**Requirement**
Begin with the first line of the entries below and reproduce each line exactly, ending with the line that holds "Annonces (114, 249)".

**Saved data entries**
####################

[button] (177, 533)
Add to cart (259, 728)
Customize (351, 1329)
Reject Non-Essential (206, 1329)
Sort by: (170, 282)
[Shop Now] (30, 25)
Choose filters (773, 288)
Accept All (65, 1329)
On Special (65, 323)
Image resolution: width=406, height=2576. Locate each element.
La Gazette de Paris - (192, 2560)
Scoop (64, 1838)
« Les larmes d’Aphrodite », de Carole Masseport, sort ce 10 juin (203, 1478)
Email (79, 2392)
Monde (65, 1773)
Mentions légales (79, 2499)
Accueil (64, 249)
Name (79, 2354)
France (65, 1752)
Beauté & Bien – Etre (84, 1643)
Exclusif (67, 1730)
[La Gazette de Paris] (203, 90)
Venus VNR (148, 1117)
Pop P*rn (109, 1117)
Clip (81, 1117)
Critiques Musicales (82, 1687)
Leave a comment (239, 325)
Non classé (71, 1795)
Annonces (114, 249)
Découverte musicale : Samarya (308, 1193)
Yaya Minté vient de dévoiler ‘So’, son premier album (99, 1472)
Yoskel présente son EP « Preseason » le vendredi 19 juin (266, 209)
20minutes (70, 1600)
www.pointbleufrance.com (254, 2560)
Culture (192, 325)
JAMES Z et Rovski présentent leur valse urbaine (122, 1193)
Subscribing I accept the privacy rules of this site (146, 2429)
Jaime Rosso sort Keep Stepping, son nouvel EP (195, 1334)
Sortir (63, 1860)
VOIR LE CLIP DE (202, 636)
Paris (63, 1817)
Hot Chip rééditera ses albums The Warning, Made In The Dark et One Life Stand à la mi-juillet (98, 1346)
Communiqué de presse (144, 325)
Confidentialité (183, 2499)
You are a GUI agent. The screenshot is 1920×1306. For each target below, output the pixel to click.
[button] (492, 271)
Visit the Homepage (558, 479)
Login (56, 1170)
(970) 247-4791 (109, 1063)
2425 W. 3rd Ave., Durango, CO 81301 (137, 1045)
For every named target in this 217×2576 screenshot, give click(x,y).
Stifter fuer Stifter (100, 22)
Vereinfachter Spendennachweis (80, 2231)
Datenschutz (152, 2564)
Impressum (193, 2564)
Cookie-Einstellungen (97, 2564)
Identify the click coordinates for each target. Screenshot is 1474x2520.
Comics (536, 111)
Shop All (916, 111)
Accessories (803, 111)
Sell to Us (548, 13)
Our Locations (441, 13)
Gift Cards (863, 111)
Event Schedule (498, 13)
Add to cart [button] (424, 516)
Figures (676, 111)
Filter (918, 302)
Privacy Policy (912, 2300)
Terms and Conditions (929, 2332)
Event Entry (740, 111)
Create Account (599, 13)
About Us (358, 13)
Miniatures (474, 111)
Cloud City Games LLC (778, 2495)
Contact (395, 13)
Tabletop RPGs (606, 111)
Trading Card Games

####################

**Exercise response**
[button] (177, 533)
Add to cart (259, 728)
Customize (351, 1329)
Reject Non-Essential (206, 1329)
Sort by: (170, 282)
[Shop Now] (30, 25)
Choose filters (773, 288)
Accept All (65, 1329)
On Special (65, 323)
Image resolution: width=406, height=2576. Locate each element.
La Gazette de Paris - (192, 2560)
Scoop (64, 1838)
« Les larmes d’Aphrodite », de Carole Masseport, sort ce 10 juin (203, 1478)
Email (79, 2392)
Monde (65, 1773)
Mentions légales (79, 2499)
Accueil (64, 249)
Name (79, 2354)
France (65, 1752)
Beauté & Bien – Etre (84, 1643)
Exclusif (67, 1730)
[La Gazette de Paris] (203, 90)
Venus VNR (148, 1117)
Pop P*rn (109, 1117)
Clip (81, 1117)
Critiques Musicales (82, 1687)
Leave a comment (239, 325)
Non classé (71, 1795)
Annonces (114, 249)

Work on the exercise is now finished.